■ Page extract ■
================================

# <center>ETL: Extract</center>

In ETL, extraction involves retrieving data from persistent storage into memory. This involves identifying the source systems, determining the data to be extracted, and accessing the source data. The data engineer may need to use various techniques to extract data, such as connecting to a database, accessing a file system, or consuming data from an API.

# Extracting with Pandas

### CSV Files

Data can be extracted from unstructured (e.g. book) or structured text files (e.g. csv).

In [None]:
import pandas as pd

df = pd.read_csv("/path/to/data.csv")

### JSON Files

Many web services use JSON files to communicate data which hold information in a semi-structured way. <br>
JSON files can be parsed into Python and converted to a Pandas DataFrame for analysis.

In [None]:
import pandas as pd

# Read the JSON file into a Pandas DataFrame
df = pd.read_json('path/to/json/file')

Note: If your JSON file has nested objects, you may need to use the pd.json_normalize() method with appropriate arguments to flatten the nested objects.

In [None]:
import json
import pandas as pd

# Load the JSON file into a Python object
with open('data.json', 'r') as f:
    data = json.load(f)

================================

■ Entries ■

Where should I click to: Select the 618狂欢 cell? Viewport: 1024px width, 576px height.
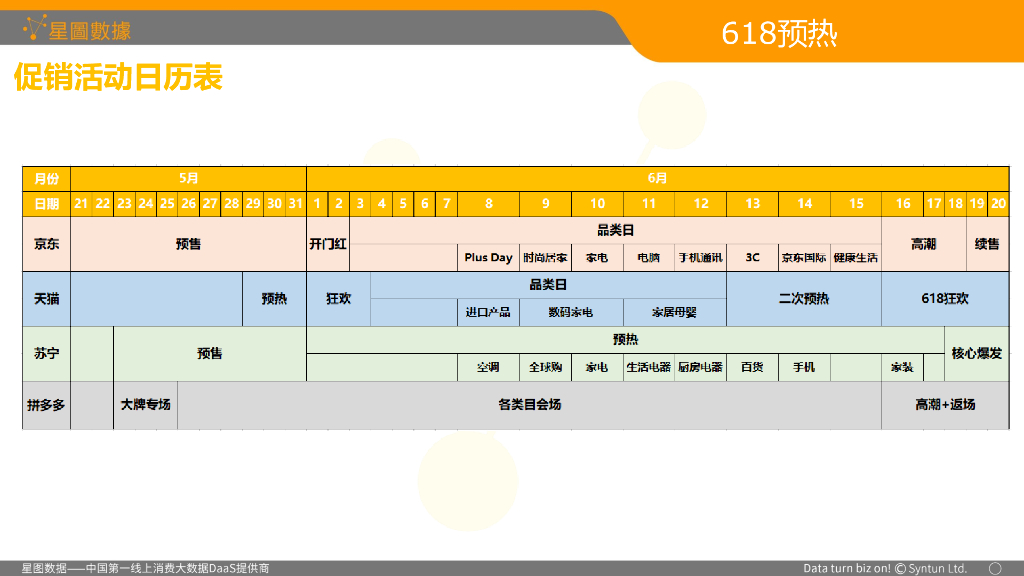tap(944, 298)
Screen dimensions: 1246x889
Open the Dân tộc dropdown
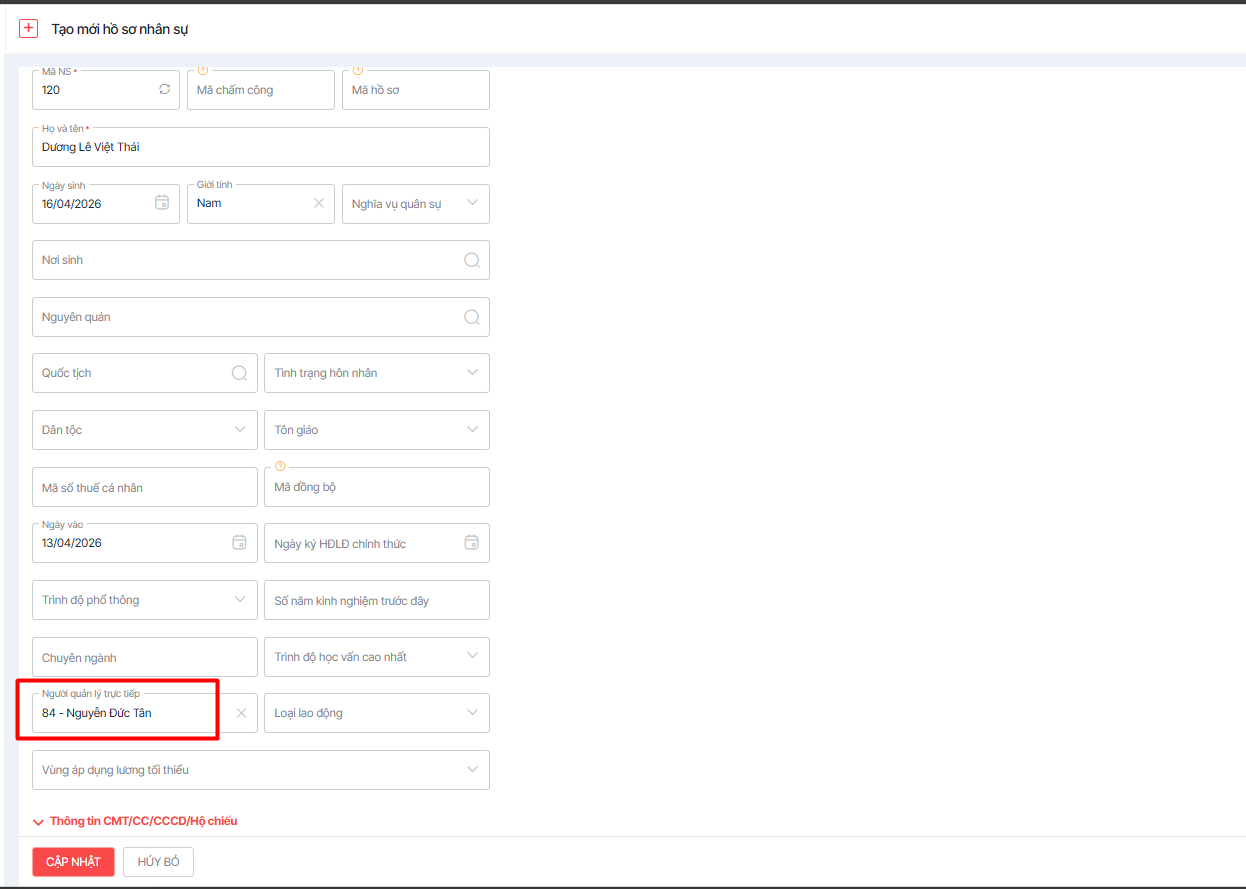pos(240,430)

================================

■ Stated task A ■
Copy everything from "### JSON Files" down to "the nested objects." in the ETL extraction page above.
■ Stated task B ■
Answer these questions about the ETL extraction page above:
(i) In ETL, where does extraction retrieve data from, and where does it put it?
(ii) What example does the page give of an unstructured text file?
(iii) Which Pandas method may be needed to flatten nested objects in a JSON file?

■ Exercise output A ■
### JSON Files

Many web services use JSON files to communicate data which hold information in a semi-structured way. <br>
JSON files can be parsed into Python and converted to a Pandas DataFrame for analysis.

In [None]:
import pandas as pd

# Read the JSON file into a Pandas DataFrame
df = pd.read_json('path/to/json/file')

Note: If your JSON file has nested objects, you may need to use the pd.json_normalize() method with appropriate arguments to flatten the nested objects.

■ Exercise output B ■
(i) From persistent storage into memory.
(ii) A book.
(iii) pd.json_normalize()